Each hexadecimal digit can represent one of sixteen values between 0 and 15. Since there are only ten decimal digits, we need to invent six additional digits to represent the values in the range 10 through 15. Rather than create new symbols for these digits, we'll use the letters A through F. The following are all examples of valid hexadecimal numbers:
1234 DEAD BEEF 0AFB FEED DEAF
Since we'll often need to enter hexadecimal numbers into the computer system, we'll need a different mechanism for representing hexadecimal numbers. After all, on most computer systems you cannot enter a subscript to denote the radix of the associated value. We'll adopt the following conventions:
Examples of valid hexadecimal numbers:
1234h 0DEADh 0BEEFh 0AFBh 0FEEDh 0DEAFh
As you can see, hexadecimal numbers are compact and easy to read. In addition, you can easily convert between hexadecimal and binary. Consider the following table:
Binary |
Hexadecimal |
|---|---|
| 0000 | 0 |
| 0001 | 1 |
| 0010 | 2 |
| 0011 | 3 |
| 0100 | 4 |
| 0101 | 5 |
| 0110 | 6 |
| 0111 | 7 |
| 1000 | 8 |
| 1001 | 9 |
| 1010 | A |
| 1011 | B |
| 1100 | C |
| 1101 | D |
| 1110 | E |
| 1111 | F |
This table provides all the information you'll ever need to convert any hexadecimal number into a binary number or vice versa.
To convert a hexadecimal number into a binary number, simply substitute the corresponding four bits for each hexadecimal digit in the number. For example, to convert 0ABCDh into a binary value, simply convert each hexadecimal digit according to the table above:
0 A B C D Hexadecimal
0000 1010 1011 1100 1101 Binary
To convert a binary number into hexadecimal format is almost as easy. The first step is to pad the binary number with zeros to make sure that there is a multiple of four bits in the number. For example, given the binary number 1011001010, the first step would be to add two bits to the left of the number so that it contains 12 bits. The converted binary value is 001011001010. The next step is to separate the binary value into groups of four bits, e.g., 0010 1100 1010. Finally, look up these binary values in the table above and substitute the appropriate hexadecimal digits, e.g., 2CA. Contrast this with the difficulty of conversion between decimal and binary or decimal and hexadecimal!
Since converting between hexadecimal and binary is an operation you will need to perform over and over again, you should take a few minutes and memorize the table above. Even if you have a calculator that will do the conversion for you, you'll find manual conversion to be a lot faster and more convenient when converting between binary and hex.

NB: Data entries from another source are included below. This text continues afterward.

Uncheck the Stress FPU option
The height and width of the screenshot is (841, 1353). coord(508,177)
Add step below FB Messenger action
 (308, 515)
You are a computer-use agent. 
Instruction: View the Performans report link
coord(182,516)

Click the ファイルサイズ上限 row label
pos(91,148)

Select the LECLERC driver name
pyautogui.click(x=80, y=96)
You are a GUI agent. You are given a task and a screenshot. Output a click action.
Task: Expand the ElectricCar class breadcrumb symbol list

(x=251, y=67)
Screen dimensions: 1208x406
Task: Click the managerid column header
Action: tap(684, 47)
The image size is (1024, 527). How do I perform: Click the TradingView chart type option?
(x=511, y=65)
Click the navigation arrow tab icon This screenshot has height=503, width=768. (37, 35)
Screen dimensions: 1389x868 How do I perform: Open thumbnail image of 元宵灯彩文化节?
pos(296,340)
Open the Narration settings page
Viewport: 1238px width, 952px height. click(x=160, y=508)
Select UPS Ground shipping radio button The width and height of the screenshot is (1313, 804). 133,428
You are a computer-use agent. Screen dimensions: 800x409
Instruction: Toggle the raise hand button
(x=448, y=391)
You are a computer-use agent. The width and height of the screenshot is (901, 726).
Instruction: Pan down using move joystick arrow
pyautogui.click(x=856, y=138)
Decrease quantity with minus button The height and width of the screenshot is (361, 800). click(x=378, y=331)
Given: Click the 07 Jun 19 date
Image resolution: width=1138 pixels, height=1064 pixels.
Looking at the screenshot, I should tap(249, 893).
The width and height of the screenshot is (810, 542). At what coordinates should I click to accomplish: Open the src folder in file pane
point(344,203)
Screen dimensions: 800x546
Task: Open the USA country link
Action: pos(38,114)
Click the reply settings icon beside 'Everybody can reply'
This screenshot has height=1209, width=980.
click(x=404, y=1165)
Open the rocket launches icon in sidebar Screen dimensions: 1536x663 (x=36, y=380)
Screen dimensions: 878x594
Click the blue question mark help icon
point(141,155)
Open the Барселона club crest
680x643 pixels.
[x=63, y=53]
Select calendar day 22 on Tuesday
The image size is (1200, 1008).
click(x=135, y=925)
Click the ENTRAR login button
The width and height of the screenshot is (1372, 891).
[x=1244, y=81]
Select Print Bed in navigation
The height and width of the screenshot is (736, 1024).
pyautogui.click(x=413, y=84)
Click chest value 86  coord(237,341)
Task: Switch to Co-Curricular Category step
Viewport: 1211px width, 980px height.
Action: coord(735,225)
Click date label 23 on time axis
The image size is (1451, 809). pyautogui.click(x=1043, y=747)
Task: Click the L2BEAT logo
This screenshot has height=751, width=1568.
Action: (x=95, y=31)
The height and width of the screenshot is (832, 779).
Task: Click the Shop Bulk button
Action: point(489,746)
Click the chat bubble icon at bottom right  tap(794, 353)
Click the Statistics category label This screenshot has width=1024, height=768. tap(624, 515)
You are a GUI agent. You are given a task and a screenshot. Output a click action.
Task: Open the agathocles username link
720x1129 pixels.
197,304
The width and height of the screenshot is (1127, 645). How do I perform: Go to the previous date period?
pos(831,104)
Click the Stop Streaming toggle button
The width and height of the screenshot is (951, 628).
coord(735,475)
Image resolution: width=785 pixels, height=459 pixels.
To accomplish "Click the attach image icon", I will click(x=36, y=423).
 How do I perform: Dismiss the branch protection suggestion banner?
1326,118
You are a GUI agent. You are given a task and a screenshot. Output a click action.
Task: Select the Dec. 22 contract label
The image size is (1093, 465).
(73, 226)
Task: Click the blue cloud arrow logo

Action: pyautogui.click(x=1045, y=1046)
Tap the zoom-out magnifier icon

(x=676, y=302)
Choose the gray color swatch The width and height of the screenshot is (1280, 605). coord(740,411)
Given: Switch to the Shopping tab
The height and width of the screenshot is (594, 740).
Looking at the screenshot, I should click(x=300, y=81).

There are several operations we can perform on binary and hexadecimal numbers. For example, we can add, subtract, multiply, divide, and perform other arithmetic operations. Although you needn't become an expert at it, you should be able to, in a pinch, perform these operations manually using a piece of paper and a pencil. Having just said that you should be able to perform these operations manually, the correct way to perform such arithmetic operations is to have a calculator which does them for you. There are several such calculators on the market; the following table lists some of the manufacturers who produce such devices:
Manufacturers of Hexadecimal Calculators:
This list is, by no means, exhaustive. Other calculator manufacturers probably produce these devices as well. The Hewlett-Packard devices are arguably the best of the bunch . However, they are more expensive than the others. Sharp and Casio produce units which sell for well under $50. If you plan on doing any assembly language programming at all, owning one of these calculators is essential.
Another alternative to purchasing a hexadecimal calculator is to obtain a TSR (Terminate and Stay Resident) program such as SideKick which contains a built-in calculator. However, unless you already have one of these programs, or you need some of the other features they offer, such programs are not a particularly good value since they cost more than an actual calculator and are not as convenient to use.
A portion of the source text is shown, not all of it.